Thailand’s Pttep to boost output in Southeast Asia

As oil prices recover, Thailand’s energy company PTT Exploration and Production (Pttep) is looking closer to home in Southeast Asia to boost its reserves and output.

Cost-cutting measures in the upstream sector are motivating national and international oil companies to invest in exploration and production despite many producers remaining wary that surging U.S. oil output could hold crude prices back.

Since the oil crisis that began in 2014 and saw prices slump to less than US$30 a barrel in early 2016, Pttep has cut costs and increased efficiency, bringing its average cost of oil and gas output to US$29 per barrel last year, down from US$43 per barrel.

“Now we’re coming back more to the region. We’re good friends with (Malaysia’s) Petronas, but we didn’t really do things together.
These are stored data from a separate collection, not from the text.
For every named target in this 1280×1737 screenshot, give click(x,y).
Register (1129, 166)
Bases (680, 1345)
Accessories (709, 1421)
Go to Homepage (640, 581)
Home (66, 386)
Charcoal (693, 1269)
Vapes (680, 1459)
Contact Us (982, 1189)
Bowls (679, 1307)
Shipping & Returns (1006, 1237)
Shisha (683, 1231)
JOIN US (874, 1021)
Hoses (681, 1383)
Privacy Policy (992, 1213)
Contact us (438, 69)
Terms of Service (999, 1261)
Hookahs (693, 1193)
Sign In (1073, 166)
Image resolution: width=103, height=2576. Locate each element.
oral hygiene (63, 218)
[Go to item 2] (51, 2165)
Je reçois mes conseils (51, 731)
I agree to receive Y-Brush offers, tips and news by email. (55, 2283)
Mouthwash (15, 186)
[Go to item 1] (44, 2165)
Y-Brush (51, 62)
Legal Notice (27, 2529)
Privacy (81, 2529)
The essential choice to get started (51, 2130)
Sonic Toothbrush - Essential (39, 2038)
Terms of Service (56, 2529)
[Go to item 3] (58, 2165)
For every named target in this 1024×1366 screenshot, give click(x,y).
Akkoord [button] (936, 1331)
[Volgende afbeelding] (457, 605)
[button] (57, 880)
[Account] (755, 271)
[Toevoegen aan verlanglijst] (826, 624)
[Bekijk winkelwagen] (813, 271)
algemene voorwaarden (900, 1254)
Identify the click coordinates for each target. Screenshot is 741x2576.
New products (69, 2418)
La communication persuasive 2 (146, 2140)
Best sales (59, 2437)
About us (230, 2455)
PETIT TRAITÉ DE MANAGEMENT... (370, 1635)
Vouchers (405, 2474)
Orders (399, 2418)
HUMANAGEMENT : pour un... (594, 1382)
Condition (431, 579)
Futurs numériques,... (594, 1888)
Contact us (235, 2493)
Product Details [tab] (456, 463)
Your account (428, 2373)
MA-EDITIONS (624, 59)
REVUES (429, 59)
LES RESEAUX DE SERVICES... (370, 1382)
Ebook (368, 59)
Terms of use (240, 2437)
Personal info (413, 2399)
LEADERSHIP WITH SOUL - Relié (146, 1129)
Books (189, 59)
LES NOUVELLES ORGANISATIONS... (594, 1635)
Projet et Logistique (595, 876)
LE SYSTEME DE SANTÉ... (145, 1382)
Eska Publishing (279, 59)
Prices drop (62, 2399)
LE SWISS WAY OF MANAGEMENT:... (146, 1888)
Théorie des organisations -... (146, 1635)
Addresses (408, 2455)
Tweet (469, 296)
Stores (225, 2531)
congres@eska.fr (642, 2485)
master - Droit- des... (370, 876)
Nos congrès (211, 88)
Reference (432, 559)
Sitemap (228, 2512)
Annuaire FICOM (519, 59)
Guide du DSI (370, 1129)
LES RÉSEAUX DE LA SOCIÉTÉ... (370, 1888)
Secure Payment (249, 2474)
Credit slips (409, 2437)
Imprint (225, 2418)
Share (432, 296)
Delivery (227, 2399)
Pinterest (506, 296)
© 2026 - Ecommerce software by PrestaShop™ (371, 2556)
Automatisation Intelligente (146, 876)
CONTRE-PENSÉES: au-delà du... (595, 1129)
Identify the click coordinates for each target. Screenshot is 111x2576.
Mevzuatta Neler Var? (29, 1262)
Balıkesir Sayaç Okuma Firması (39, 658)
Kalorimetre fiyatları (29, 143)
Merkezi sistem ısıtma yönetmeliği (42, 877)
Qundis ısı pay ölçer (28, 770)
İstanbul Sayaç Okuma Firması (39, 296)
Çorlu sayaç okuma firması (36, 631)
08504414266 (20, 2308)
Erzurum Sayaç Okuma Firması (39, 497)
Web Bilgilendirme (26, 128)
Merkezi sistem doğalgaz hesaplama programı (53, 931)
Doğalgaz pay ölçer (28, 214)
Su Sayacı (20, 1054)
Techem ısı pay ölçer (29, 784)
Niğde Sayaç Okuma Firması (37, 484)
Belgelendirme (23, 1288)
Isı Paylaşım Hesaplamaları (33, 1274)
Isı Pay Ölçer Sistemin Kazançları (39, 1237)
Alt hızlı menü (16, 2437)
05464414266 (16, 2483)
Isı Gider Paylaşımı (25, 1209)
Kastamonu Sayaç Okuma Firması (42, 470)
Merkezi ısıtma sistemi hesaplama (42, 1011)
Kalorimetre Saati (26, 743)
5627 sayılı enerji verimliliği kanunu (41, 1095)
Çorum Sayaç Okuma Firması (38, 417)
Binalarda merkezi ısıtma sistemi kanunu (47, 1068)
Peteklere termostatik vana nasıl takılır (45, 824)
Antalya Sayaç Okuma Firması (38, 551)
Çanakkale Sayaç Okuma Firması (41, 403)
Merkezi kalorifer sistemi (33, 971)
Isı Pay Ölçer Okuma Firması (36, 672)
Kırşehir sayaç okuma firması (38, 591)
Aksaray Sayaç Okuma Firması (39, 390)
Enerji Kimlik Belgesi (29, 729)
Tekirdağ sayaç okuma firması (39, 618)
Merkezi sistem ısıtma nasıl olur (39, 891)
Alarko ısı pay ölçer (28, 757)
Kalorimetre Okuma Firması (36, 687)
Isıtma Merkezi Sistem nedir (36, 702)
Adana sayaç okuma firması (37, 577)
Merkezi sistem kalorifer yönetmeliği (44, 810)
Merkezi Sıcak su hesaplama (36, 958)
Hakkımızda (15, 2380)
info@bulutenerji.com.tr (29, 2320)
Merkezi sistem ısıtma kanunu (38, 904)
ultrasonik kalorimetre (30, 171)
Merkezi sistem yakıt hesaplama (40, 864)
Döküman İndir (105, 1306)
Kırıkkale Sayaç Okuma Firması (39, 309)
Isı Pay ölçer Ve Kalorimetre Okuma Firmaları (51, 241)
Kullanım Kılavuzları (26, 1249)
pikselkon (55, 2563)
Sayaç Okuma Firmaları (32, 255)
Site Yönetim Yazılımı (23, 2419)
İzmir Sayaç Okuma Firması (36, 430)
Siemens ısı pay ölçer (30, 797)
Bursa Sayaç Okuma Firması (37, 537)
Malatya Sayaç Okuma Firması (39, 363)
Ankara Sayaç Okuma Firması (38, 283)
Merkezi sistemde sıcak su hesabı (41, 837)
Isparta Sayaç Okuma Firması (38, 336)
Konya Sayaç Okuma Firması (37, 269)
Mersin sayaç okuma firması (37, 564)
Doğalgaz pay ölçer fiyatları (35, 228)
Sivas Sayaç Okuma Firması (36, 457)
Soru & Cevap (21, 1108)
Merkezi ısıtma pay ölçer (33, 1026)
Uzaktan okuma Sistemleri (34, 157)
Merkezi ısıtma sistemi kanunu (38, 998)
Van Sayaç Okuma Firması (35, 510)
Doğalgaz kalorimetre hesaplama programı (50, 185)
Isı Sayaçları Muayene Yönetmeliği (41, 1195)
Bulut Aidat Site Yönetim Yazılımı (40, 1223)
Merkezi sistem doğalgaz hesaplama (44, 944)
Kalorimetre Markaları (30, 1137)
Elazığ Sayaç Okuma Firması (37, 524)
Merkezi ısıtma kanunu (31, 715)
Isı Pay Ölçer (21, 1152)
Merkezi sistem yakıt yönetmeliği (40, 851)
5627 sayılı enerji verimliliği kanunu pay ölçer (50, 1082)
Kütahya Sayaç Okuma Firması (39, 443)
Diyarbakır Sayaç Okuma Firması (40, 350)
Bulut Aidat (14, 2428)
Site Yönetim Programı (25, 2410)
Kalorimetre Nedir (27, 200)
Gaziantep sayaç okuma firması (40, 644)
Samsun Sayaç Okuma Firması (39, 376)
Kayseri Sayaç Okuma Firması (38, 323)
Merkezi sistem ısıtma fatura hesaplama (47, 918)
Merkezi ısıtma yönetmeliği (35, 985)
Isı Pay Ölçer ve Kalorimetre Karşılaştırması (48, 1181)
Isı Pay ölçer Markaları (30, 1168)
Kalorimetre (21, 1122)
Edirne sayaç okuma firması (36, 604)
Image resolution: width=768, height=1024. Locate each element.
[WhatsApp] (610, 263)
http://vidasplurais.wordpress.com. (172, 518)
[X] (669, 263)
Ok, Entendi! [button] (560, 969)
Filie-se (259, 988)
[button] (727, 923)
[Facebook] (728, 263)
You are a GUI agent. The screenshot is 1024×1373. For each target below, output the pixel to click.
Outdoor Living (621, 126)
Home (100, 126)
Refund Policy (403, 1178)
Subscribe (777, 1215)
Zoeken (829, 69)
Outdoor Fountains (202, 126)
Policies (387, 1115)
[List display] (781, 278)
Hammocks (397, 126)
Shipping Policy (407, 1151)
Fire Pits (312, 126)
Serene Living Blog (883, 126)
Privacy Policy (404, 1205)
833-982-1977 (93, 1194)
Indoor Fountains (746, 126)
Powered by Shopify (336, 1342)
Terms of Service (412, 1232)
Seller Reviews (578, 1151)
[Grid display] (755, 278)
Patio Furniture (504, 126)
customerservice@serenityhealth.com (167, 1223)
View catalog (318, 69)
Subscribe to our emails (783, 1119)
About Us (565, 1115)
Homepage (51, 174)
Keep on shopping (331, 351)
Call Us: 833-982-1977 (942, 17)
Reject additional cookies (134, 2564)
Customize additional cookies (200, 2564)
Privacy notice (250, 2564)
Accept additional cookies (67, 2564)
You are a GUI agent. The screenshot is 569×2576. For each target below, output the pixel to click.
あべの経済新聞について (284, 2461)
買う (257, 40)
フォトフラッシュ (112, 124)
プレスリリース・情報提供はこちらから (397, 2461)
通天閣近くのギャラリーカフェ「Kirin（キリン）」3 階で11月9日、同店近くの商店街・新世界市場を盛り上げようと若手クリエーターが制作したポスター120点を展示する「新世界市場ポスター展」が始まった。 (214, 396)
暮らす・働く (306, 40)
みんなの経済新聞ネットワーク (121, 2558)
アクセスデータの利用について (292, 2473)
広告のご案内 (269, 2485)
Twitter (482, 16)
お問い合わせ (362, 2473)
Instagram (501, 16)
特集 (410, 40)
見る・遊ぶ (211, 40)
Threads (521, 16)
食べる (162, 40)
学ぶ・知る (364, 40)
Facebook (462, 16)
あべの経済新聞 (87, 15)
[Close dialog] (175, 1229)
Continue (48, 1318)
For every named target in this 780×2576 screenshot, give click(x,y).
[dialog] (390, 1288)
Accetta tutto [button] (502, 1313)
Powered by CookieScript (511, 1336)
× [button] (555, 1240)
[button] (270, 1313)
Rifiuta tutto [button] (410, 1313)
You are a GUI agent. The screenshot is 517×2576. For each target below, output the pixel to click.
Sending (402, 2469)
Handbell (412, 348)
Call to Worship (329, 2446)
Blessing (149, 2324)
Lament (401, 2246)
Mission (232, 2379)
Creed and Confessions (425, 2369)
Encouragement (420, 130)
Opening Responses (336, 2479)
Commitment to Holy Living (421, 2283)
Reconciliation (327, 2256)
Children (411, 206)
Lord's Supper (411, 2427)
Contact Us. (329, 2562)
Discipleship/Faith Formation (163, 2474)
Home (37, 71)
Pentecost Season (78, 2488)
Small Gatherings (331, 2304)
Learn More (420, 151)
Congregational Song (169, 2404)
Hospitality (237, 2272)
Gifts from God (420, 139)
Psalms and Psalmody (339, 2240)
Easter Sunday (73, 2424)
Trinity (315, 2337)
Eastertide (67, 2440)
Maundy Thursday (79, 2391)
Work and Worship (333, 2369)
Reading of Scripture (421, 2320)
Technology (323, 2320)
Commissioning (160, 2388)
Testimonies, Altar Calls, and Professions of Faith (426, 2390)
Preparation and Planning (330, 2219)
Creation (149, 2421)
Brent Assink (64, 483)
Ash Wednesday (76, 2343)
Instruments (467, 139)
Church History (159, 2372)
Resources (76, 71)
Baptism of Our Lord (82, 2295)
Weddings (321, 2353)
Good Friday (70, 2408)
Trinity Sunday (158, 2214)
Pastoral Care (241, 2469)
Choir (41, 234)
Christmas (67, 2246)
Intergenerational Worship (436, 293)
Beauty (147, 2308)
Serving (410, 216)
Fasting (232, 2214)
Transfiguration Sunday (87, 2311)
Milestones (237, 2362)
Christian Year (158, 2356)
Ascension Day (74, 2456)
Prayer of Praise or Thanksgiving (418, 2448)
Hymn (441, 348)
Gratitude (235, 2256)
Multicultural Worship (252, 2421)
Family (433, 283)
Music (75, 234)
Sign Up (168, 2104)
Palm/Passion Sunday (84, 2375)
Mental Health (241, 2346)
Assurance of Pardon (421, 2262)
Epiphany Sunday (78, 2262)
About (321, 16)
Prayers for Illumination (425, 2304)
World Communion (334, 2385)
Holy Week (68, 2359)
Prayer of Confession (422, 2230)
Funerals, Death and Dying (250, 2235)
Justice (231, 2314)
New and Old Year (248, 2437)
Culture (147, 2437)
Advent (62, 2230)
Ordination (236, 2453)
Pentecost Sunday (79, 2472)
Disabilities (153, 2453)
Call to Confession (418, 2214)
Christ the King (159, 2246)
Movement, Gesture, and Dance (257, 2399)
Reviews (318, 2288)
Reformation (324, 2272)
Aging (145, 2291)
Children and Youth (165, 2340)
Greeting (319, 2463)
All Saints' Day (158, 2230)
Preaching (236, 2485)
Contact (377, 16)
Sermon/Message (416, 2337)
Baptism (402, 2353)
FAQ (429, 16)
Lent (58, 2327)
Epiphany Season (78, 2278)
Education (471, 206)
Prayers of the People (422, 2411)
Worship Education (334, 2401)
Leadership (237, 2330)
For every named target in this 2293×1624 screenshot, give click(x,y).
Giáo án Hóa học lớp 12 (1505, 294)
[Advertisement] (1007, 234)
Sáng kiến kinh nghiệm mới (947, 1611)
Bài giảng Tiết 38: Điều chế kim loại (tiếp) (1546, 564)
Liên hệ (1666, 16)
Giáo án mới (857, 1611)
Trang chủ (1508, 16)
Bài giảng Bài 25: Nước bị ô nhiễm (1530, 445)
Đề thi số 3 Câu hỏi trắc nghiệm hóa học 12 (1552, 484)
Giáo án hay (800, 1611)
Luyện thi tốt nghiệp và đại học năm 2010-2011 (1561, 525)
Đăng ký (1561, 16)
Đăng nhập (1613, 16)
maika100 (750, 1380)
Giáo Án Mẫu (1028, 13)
Now we have more collaboration and we have a project to work together,” Phongsthorn Thavisin, Pttep’s president of exploration and production, said on the sidelines of the OTC Asia conference.

Pttep, which has US$4.5 billion cash on hand, is also eyeing expiring Middle East concessions that can boost its output immediately, and plans to invest in a gas-to-power project in Myanmar by 2022-2023, tapping into gas from blocks M3 and M9 to meet its neighbor’s energy demand, Phongsthorn said.

“We’re looking to extend ourselves a little,” he said.

Still, ratings agency Fitch expects Pttep’s reserve profile to remain weak for the next two years as the majority of its assets are located in Thailand, where oil and gas reservoirs are scattered and relatively small.

Pttep has already invested in 10 % of Train 9 of Malaysia LNG and is exploring offshore block SK410B in Sarawak with Petronas, Phongsthorn said. The company is also in the second round of bidding for a stake in another offshore Sarawak block, SK316, seeking a 10-20 % share, he said.

Last year, state-owned Petroliam Nasional Bhd (Petronas) [PETR.UL] kicked off a process to sell a stake of up to 49 %, worth an estimated US$1 billion, in the SK316 offshore gas block in Malaysia’s Sarawak state.

Total and some Japanese firms are among others keen to bid for the asset, sources have said.

PTTEP also plans to bid for Thailand’s Erawan and Bongkot gas concession licenses in an auction scheduled for April, another chance to raise its output and reserves.

The government will announce the license winners in December, which will give the companies time to invest to sustain a combined gas output of 1.5 billion cubic feet a day from the fields before the concessions expire in 2022, Phongsthorn said.

Pttep holds an 8.5 % stake in a US$15 billion liquefied natural gas (LNG) project led by Anadarko Petroleum in Mozambique. The consortium will build two LNG trains with a total capacity of 12.88 million tonnes per annum that are slated for completion in 2023.

“We are still trying to work out if PTT could commit (its) volume (from Mozambique) either for Thailand or trading,” Phongsthorn said.

“The LNG market in the next few years could see more demand and supply could shrink a little. Everyone stopped investing for some time and our industry needs time (to develop assets). I think in the future, you’ll see short supply,” he said.

Pttep is also exploring solar power and batteries technologies for new revenue stream as it adapts itself to a new environment, Phongsthorn said.

Falling costs for solar panels have made them a viable electricity source, and oil companies expect electric vehicles to reduce oil demand after 2030.